WHAT THE EXERCISE ASKS: Type the records out again in full, exactly.

DATA SUPPLIED:
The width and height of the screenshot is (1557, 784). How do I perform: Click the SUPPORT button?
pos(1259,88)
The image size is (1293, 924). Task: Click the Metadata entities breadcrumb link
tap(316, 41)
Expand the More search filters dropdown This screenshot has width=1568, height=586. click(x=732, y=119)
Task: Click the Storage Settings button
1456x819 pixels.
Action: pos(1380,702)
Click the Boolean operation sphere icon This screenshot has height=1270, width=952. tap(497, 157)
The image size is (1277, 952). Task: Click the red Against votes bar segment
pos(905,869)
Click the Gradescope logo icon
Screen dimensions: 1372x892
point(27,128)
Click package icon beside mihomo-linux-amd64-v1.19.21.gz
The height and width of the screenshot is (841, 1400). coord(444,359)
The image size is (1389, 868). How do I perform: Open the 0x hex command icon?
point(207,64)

EXERCISE OUTPUT:
The width and height of the screenshot is (1557, 784). How do I perform: Click the SUPPORT button?
pos(1259,88)
The image size is (1293, 924). Task: Click the Metadata entities breadcrumb link
tap(316, 41)
Expand the More search filters dropdown This screenshot has width=1568, height=586. click(x=732, y=119)
Task: Click the Storage Settings button
1456x819 pixels.
Action: pos(1380,702)
Click the Boolean operation sphere icon This screenshot has height=1270, width=952. tap(497, 157)
The image size is (1277, 952). Task: Click the red Against votes bar segment
pos(905,869)
Click the Gradescope logo icon
Screen dimensions: 1372x892
point(27,128)
Click package icon beside mihomo-linux-amd64-v1.19.21.gz
The height and width of the screenshot is (841, 1400). coord(444,359)
The image size is (1389, 868). How do I perform: Open the 0x hex command icon?
point(207,64)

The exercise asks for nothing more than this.